Öte yandan Kaçkar Milli Parkı için. Avrupa Birliği'nden, 10 milyon Euro hibe geldi. Orman ve Su İşleri Bakanlığı ile Bilim, Sanayi ve Teknoloji Bakanlığı ortaklaşa bir proje çalışmasını başlattı. Proje kapsamında Galer Düzü de var. Bu kapsamda oraya tesisler yapılacak.
Bu proje ile köylüler işgalci duruma düştü. . Onlara çıkmaları için eylül sonuna kadar süre tanındı. Hazırlanan projeye göre, köylüler yayladan çıkarıldıktan sonra, Gaber Düzü'ne turizm tesisleri yapılacak. Boğa güreşleri için, arena kurulacak. Bu tesisler ihaleyle özel şirketlere kiralanacak.

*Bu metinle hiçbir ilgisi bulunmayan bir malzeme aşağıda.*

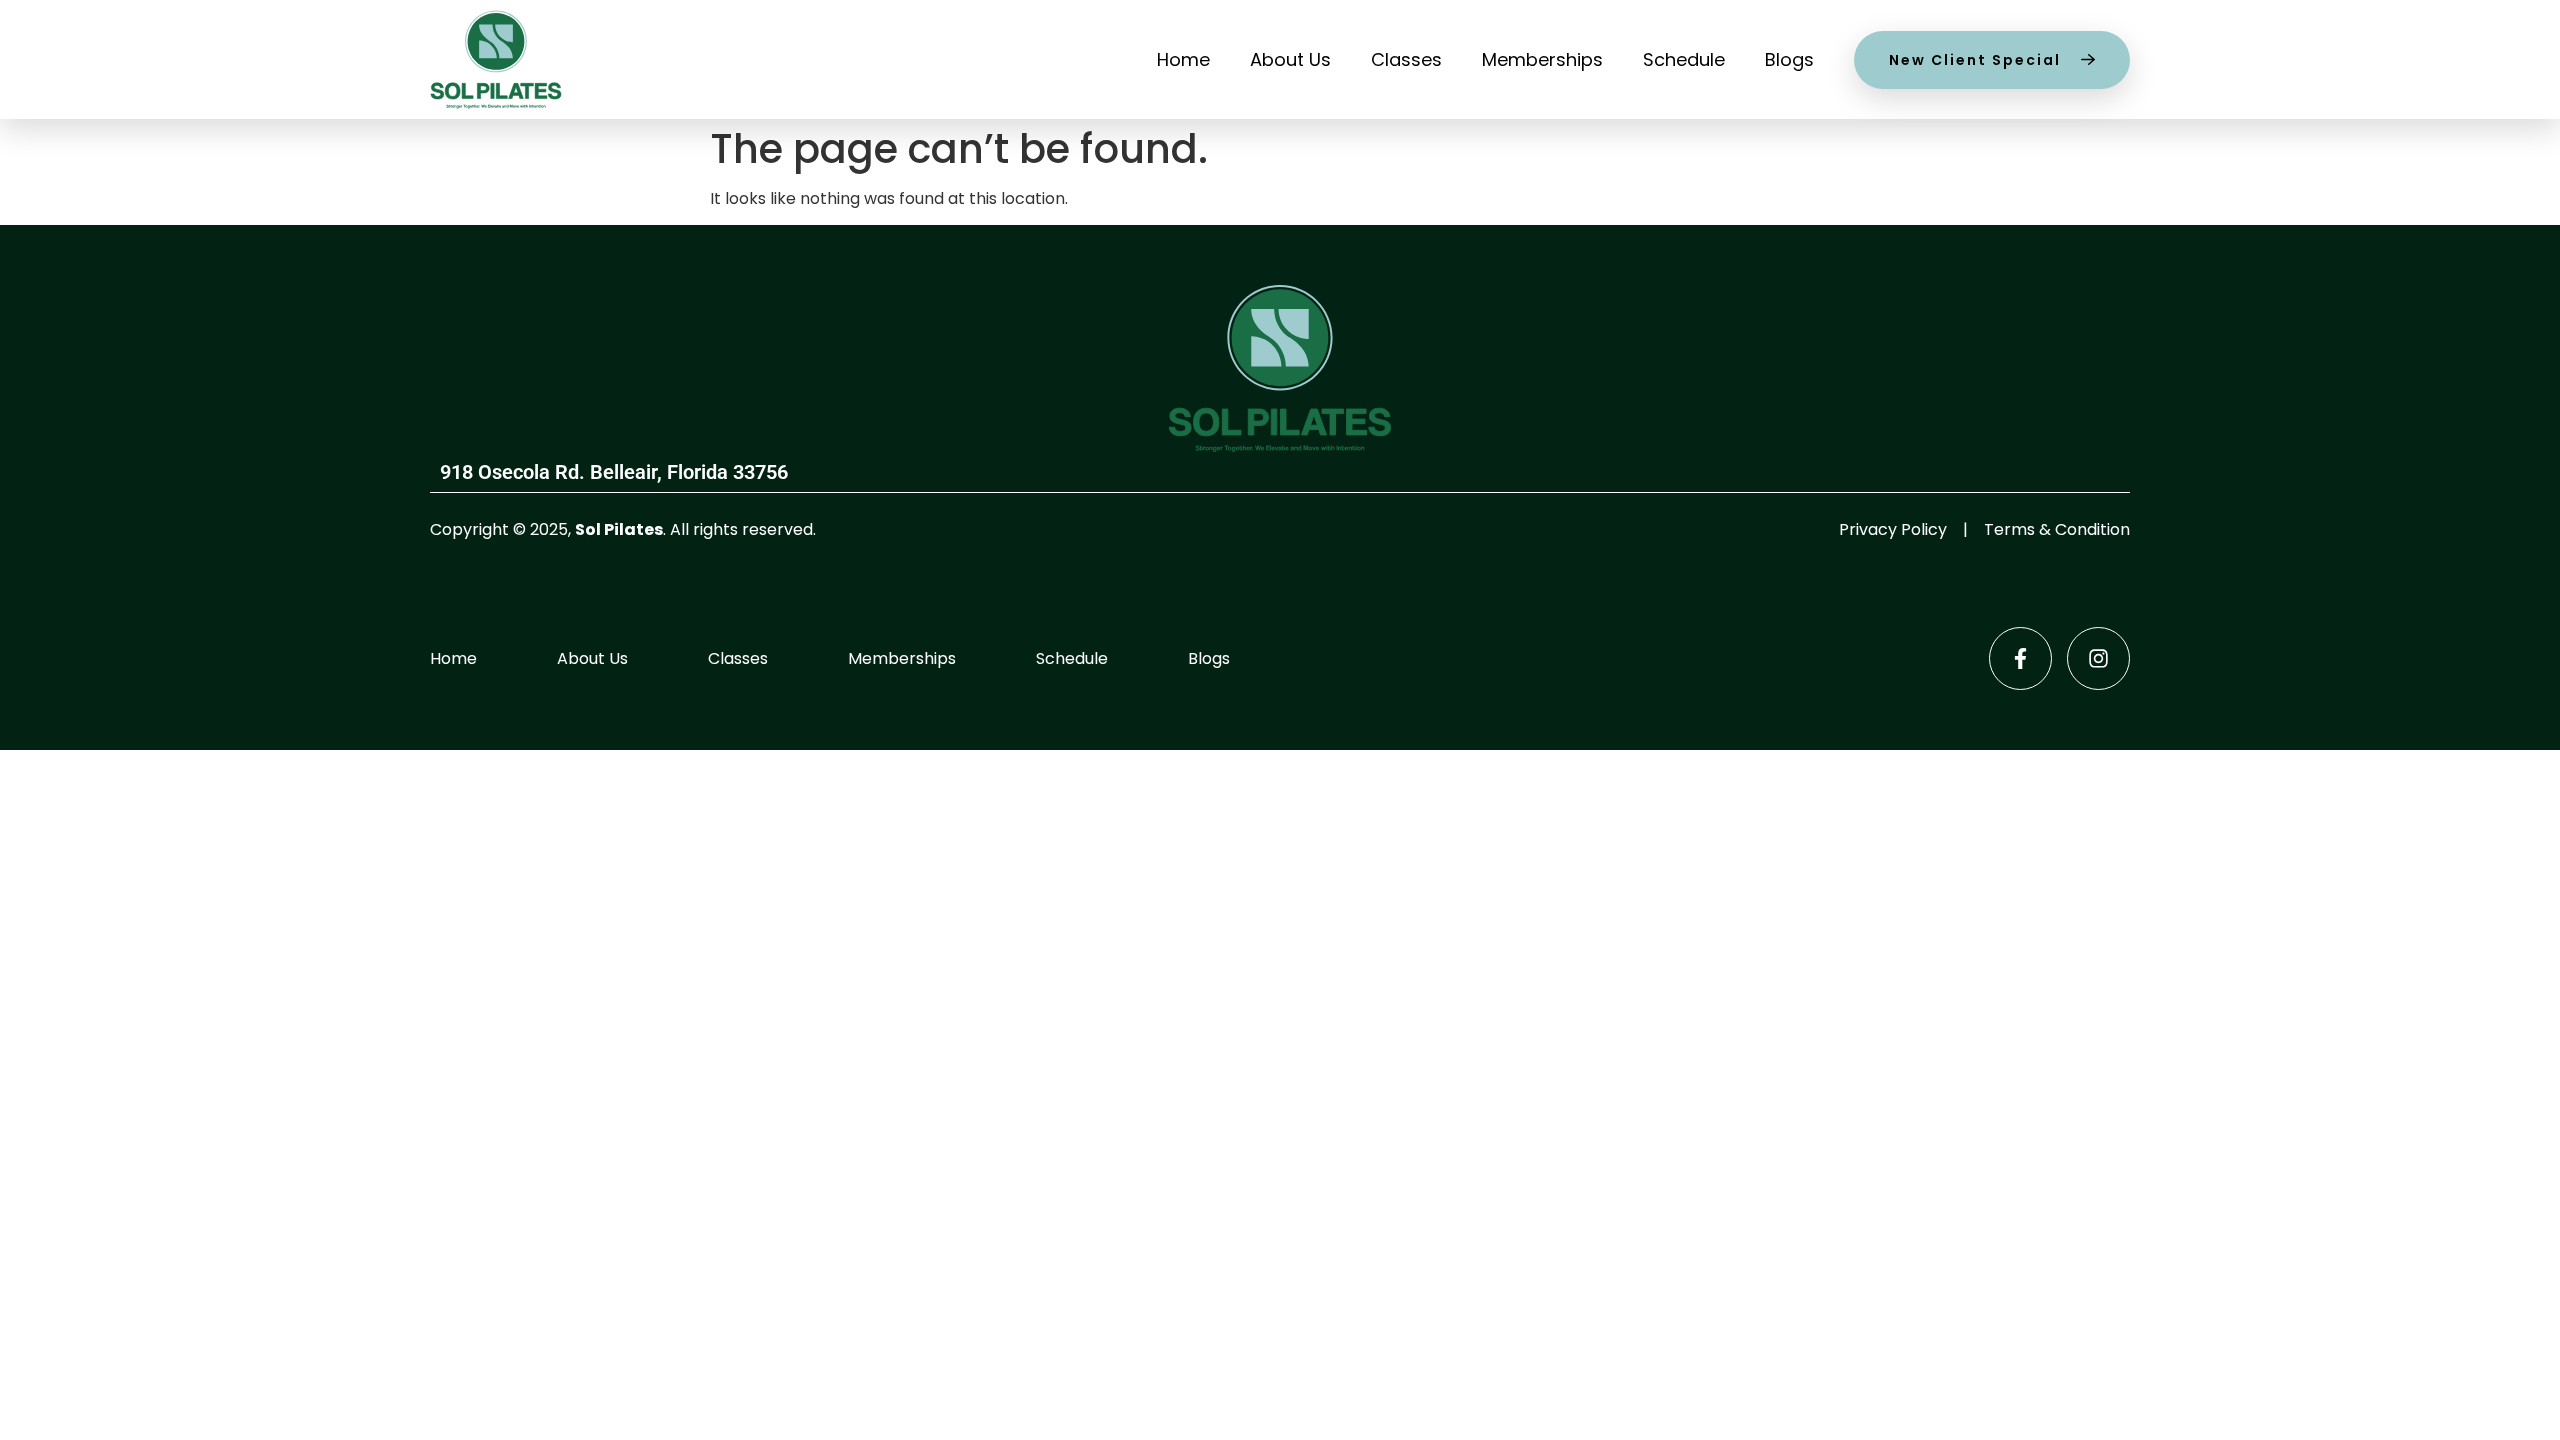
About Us (1290, 59)
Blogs (1789, 59)
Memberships (1542, 59)
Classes (1406, 59)
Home (1183, 59)
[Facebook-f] (2020, 658)
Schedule (1684, 59)
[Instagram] (2098, 658)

Karadeniz halkı bu projeye karşı çıkarak, doğayı korumak için eylemler yapıyor. Özellikle de yeşil yol eylemi, ülke bazında kabul gördü. Yeşil Yol Samsun'dan başlayarak Ordu, Giresun, Gümüşhane, Bayburt, Trabzon, Rize ve Artvin'in yaylaları ve turizm merkezlerini yüksek rakımdan birbirine bağlayan yaklaşık, 2 bin 600 kilometre uzunluğunda turizm yolu olarak planlandı. 7 metre genişliğinde, gidiş geliş olarak planlanan yolun zemini taş parke döşemeli olacak. Bu yolla birlikte, 40 noktada oteller, restoranlar ve kayak tesislerinden oluşan turizm merkezleri oluşturulacak. İki yıldır süren ve 90 milyon lira harcanan yol çalışmasının, 2018 yılında tamamlanması planlanıyor
Yeşil Yol projesinin geçeceği, Avusor yaylasında, Çevre ve Orman Bakanlığı'nın 16 dönümlük alanda orman kesim izni vermesini, ağaç katliamına yol açacağı gerekçesiyle mahkemeye taşıyan, Fırtın İnisiyatifi grubunun, Rize İdare Mahkemesi'nde açtığı davada mahkeme, idarenin savunmasını almaya gerek görmeden, 'yürütmeyi durdurma' kararı verdi.
Karadenizli, Yeşil Yol Projesine karşıdır. Nitekim Safiye Subay: "Biz, bir çivi çaksak ağır ceza mahkemelerinde yargılanırız. Fakat kendileri, her yeri tahrip ediyorlar. Restoran büfe hediyelik eşya yerleri, kır kahvesi yapacaklarmış. Bizim, çıkmamızı istiyorlar. Dedelerimiz burada ayaklarında çarık bile yokken gitmiş gelmiş, yayla kurmuşlar. Hayvancılık yapıp geçiniyoruz. Buraları, kimselere bırakamayız.. Çıkmamak için direneceğiz." Sözleri karşısında ne denebilir ki?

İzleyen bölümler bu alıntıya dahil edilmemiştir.